PASSAGE:
○ ○ ○ ○ ○
John Thomas "Sib" Hashian (August 17, 1949 – March 22, 2017) was an American musician, best known as a drummer for the rock band Boston.

Career

Boston
Hashian was chosen by Boston founder and band leader Tom Scholz in 1975 to replace original drummer Jim Masdea when Epic Records demanded that Masdea be replaced for recording. Hashian is heard on Boston's self-titled debut album, as well as on the follow-up Don't Look Back, although the drum parts he played on many tracks were note-for-note transcriptions of Masdea's original drum arrangements. Hashian was involved in the early sessions for Boston's Third Stage album, but was later replaced when Masdea returned.

After leaving Boston, Hashian sued Tom Scholz for back royalties and the two later settled out of court.

Other projects
Hashian was also the drummer for fellow Boston member Barry Goudreau's self-titled solo album which was released in 1980. The album achieved moderate success with the rock radio hit "Dreams".

Boston and the Barry Goudreau album were the last mainstream projects Hashian worked on. He went on to own a chain of tanning salons in Boston, as well as a small record shop.  He occasionally played gigs in the Boston area with former bandmates, including Goudreau, Fran Sheehan, and Brad Delp.

In 2001 he made his first stage appearance as an actor at the Cape Cod Repertory Theater in the world premiere of the play 9-Ball written by his friend Art Devine.
○ ○ ○ ○ ○
SUPPLIED INFORMATION:
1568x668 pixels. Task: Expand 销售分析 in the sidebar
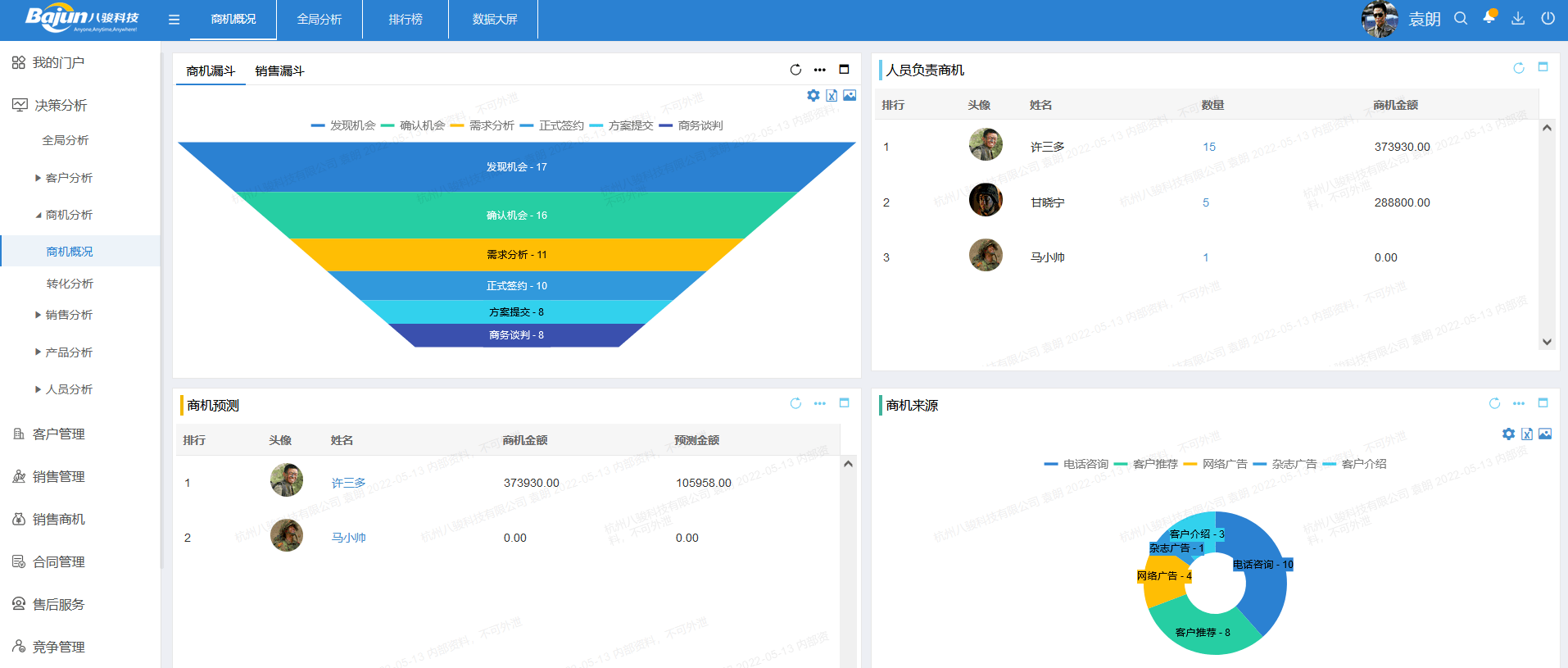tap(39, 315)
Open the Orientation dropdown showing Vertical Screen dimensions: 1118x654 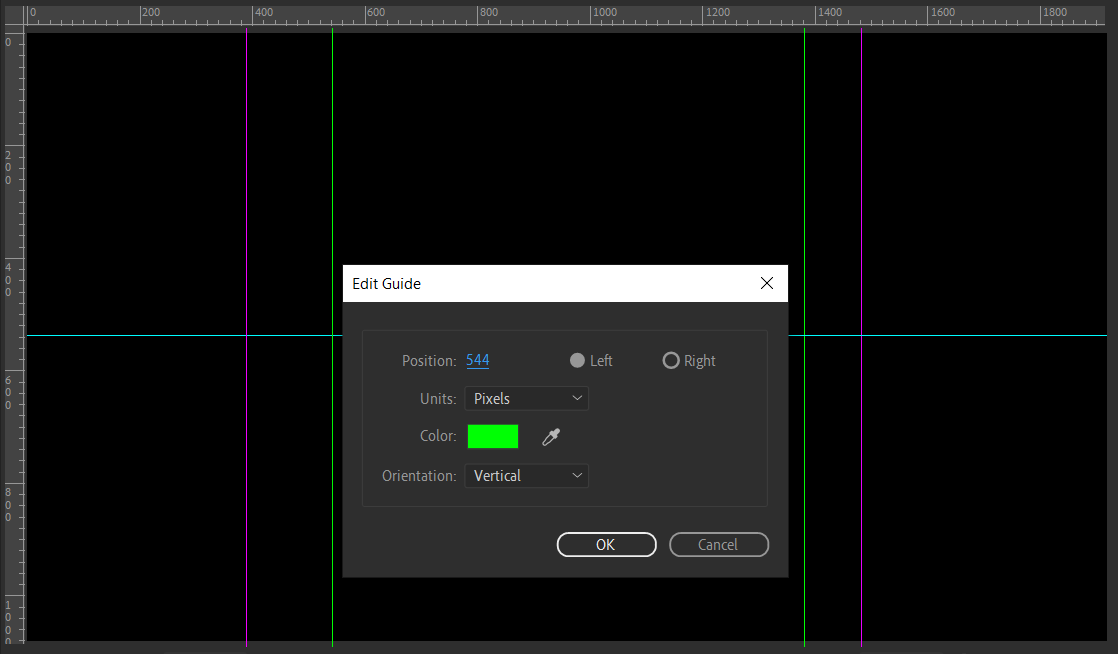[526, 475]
○ ○ ○ ○ ○
THE REQUEST: Please repeat word for word the part of the Sib Hashian text above that opens with the words containing "Boston and the" and closes with "friend Art Devine.".

SOLUTION FOR THIS PROBLEM:
Boston and the Barry Goudreau album were the last mainstream projects Hashian worked on. He went on to own a chain of tanning salons in Boston, as well as a small record shop.  He occasionally played gigs in the Boston area with former bandmates, including Goudreau, Fran Sheehan, and Brad Delp.

In 2001 he made his first stage appearance as an actor at the Cape Cod Repertory Theater in the world premiere of the play 9-Ball written by his friend Art Devine.